THE INPUT:
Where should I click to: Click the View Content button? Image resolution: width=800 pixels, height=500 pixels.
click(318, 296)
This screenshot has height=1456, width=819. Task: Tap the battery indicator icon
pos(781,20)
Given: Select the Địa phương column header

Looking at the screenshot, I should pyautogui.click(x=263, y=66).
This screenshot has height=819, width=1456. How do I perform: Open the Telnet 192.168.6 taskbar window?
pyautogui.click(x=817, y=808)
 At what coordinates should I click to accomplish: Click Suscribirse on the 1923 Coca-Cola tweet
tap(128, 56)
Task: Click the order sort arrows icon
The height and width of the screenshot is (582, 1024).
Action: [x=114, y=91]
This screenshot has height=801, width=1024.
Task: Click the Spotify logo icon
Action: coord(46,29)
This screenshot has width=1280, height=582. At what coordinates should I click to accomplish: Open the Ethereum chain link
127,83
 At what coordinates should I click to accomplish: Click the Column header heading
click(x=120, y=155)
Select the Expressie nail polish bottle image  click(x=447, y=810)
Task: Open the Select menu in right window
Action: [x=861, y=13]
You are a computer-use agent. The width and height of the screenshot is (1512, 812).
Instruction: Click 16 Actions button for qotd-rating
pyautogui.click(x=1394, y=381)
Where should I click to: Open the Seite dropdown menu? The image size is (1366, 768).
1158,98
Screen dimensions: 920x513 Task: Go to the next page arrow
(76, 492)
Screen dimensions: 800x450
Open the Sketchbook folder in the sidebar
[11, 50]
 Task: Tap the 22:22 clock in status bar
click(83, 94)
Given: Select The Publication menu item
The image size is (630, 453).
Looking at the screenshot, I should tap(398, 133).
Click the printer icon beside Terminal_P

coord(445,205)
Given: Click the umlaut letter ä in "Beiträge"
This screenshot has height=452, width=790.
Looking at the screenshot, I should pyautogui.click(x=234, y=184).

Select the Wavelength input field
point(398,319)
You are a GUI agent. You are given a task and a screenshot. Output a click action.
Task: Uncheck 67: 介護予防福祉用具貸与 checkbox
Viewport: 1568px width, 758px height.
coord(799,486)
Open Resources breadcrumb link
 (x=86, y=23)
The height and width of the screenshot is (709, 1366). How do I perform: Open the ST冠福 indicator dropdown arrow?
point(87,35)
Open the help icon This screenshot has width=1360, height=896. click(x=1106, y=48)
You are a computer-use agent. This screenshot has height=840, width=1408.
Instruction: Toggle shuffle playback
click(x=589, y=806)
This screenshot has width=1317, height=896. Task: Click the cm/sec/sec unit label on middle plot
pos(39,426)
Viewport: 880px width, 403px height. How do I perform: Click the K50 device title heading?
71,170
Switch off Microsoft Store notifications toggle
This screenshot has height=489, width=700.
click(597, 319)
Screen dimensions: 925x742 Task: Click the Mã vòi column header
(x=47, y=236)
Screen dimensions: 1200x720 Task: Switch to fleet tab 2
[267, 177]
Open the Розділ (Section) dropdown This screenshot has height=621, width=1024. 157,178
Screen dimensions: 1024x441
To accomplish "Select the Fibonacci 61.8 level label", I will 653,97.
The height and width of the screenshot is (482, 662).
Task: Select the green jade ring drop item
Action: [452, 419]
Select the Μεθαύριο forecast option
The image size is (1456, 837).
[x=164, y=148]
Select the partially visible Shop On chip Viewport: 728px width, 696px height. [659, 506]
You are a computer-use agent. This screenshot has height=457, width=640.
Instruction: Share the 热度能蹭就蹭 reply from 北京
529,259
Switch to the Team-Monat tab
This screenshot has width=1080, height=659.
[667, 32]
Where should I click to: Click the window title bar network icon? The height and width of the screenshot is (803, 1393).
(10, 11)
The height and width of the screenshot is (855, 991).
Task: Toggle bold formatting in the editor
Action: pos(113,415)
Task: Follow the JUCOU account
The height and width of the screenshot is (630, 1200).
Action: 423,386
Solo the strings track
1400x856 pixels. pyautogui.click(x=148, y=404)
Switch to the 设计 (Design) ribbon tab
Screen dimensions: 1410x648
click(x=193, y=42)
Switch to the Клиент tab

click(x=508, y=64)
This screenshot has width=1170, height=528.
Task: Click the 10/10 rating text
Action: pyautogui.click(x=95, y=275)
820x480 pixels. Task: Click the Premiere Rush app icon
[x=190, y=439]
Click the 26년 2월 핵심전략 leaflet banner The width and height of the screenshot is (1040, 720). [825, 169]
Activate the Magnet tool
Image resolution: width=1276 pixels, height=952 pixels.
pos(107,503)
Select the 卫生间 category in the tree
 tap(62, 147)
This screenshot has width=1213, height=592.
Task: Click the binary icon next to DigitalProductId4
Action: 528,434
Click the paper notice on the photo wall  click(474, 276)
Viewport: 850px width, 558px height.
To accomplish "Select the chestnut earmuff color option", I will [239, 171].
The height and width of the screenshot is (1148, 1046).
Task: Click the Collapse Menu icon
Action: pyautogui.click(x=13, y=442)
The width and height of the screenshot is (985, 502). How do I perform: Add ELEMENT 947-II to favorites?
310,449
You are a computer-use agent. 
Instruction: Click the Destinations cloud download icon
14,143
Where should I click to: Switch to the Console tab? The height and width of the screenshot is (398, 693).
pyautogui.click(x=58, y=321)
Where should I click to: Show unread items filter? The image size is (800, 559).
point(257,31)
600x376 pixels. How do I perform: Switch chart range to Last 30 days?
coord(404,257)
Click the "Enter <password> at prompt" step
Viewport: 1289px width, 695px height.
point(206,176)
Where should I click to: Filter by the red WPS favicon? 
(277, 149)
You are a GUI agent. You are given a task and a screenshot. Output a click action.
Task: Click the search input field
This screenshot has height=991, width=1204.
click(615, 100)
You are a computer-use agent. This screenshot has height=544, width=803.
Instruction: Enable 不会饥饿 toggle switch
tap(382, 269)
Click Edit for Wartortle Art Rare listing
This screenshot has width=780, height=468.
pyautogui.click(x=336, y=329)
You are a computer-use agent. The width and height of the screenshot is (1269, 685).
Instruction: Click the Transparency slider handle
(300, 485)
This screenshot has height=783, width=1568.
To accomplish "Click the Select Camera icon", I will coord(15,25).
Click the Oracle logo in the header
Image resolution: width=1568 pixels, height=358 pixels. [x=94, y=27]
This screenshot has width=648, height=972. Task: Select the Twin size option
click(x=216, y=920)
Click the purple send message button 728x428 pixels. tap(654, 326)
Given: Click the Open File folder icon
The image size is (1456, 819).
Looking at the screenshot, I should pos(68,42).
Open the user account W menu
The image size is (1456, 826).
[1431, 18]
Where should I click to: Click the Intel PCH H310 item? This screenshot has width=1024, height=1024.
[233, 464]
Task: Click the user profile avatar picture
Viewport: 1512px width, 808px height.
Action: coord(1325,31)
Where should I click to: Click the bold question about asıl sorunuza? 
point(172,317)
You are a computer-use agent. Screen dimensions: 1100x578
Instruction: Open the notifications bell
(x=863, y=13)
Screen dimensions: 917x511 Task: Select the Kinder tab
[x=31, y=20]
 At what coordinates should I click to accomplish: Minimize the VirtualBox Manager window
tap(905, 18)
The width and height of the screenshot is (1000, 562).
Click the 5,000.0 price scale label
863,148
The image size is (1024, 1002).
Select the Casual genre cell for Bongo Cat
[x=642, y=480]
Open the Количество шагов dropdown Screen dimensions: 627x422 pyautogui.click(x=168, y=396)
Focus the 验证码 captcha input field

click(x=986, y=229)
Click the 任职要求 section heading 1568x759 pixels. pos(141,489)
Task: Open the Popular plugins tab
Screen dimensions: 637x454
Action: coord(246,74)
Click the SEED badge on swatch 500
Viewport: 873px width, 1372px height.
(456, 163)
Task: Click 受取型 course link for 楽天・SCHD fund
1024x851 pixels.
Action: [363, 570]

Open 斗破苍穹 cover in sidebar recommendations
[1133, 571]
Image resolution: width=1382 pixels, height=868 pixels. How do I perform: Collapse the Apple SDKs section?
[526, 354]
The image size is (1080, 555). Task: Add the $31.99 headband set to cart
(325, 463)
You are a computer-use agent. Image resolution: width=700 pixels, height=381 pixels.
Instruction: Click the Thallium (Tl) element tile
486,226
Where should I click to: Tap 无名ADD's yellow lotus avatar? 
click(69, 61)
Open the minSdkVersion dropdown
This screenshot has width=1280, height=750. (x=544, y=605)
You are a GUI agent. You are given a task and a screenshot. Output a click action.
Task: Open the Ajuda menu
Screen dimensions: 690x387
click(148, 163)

YOUR OBJECTIVE: Rewrite the part that opens with the line containing "Open Resources breadcrumb link" and closes with the line containing "pos(39,426)", putting "image" in place of "screenshot" and leaving everything else unchanged.

RESULT OF THIS EXERCISE:
Open Resources breadcrumb link
 (x=86, y=23)
The height and width of the image is (709, 1366). How do I perform: Open the ST冠福 indicator dropdown arrow?
point(87,35)
Open the help icon This image has width=1360, height=896. click(x=1106, y=48)
You are a computer-use agent. This image has height=840, width=1408.
Instruction: Toggle shuffle playback
click(x=589, y=806)
This image has width=1317, height=896. Task: Click the cm/sec/sec unit label on middle plot
pos(39,426)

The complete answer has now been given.